Bonfiglioli社とHellman社はどちらも単一プラットフォーム・アプローチを選択し、IBM® webMethodsを選択して大きな成功を収めました。
「当社のITチームは比較的小規模ですが、webMethodsの能力が非常に高いため、完全に独立して作業を進めることができます」とFabio Zoboli氏は言います。「使いやすいだけではなく、セットアップにはわずか2か月しかかかりませんでした。今では、複雑なAPIをわずか数日で構成するなど、すべてを自分たちで管理できるようになりました。新しい統合プラットフォームは、Salesforce、Microsoft 365、その他のSaaSサービスとうまく連携し、webMethodsマイクロサービス・ランタイムは、当社の戦略的クラウド・プラットフォームであるMicrosoft Azureを含むクラウドネイティブ・インフラストラクチャーに展開できます。WebMethodsは当社の統合ニーズをすべて満たしています」
「WebMethodsの統合により、当社の物流会社は将来に向けた準備をしっかりと行うことができます」とHellman社のITガバナンス、ITサポート機能およびプラットフォームの責任者であるPeter Schenk氏は言います。
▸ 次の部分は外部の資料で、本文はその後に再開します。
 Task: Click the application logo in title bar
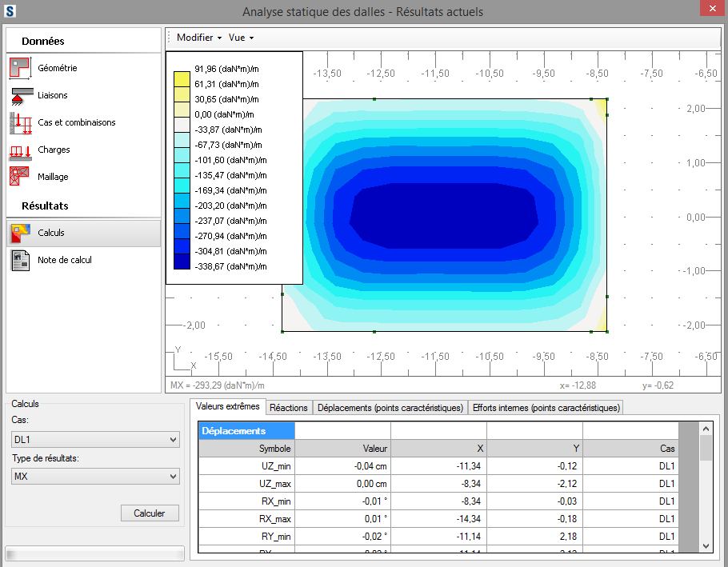click(10, 11)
「このプラットフォームは、社内および顧客やパートナーとの間で必要なデータとプロセスの統合、およびグローバル・バリュー・チェーンのデジタル化のための高性能でスケーラブルな基盤です」
まさに、統合のためのプラットフォーム戦略が企業のAI対応を促進するのと同様に、このプラットフォームは独自のAI機能に対するて一貫した戦略を実現できます。
単一の統合プラットフォームでは、すべてのモジュールが、エンタープライズ・レベルのガバナンスを備えた、信頼性が高く一貫性のある透明性の高いAI機能のメリットを享受できます。例えば、エージェント型AIが成熟するにつれて、各統合分野で同じ機能を有効にし、やり直し作業を回避し、既存のAI資産の価値を最大化することができます。
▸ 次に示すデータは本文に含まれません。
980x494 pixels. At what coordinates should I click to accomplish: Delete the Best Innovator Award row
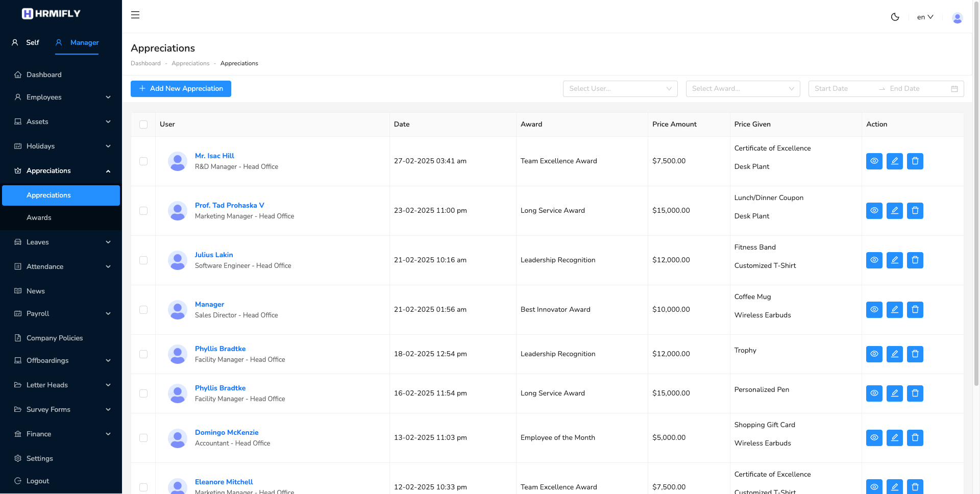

AI、API、イベントなど、プラットフォーム戦略として統合を構成できることで、エンタープライズ規模、エンタープライズ・ガバナンス、エンタープライズ・アジリティー、エンタープライズ効率を実現します。すべての統合分野に統一されたコントロール・プレーンを使用することで、CIO(最高情報責任者)やITチームは、すべてのコンポーネントをエンドツーエンドで可視化しながら、最も複雑なハイブリッド、クラウド、オンプレミス、メインフレーム、サード・パーティー環境でも管理することができます。
企業の戦略は徐々に変化し、やがて劇的に変化します。歴史は、一枚岩のレガシー・アプリケーションが効率性と生産性に多大なメリットをもたらしてきたことを示していますが、そのアプローチは今日のコンポーネント化されたサービス型戦略に成熟しています。
このプロセスでは、ミドルウェアと統合サービスはほとんど見落とされてきました。ソフトウェア・ベンダーは、情報をサイロ化する単一のソリューションをリリース(そして、企業は導入)し続けています。企業データを簡単かつ効果的に統合できないことが、イノベーションと成功の大きな障壁となっています。
プラットフォーム型統合により、複雑さの課題を解決し、新しいレベルの機能と性能をもたらします。すべての統合タイプをサポートできるプラットフォームを選択することで、企業は運用コストを削減し、管理を簡素化し、ビジネス要求に応じた迅速な導入を実現するアーキテクチャーに移行できます。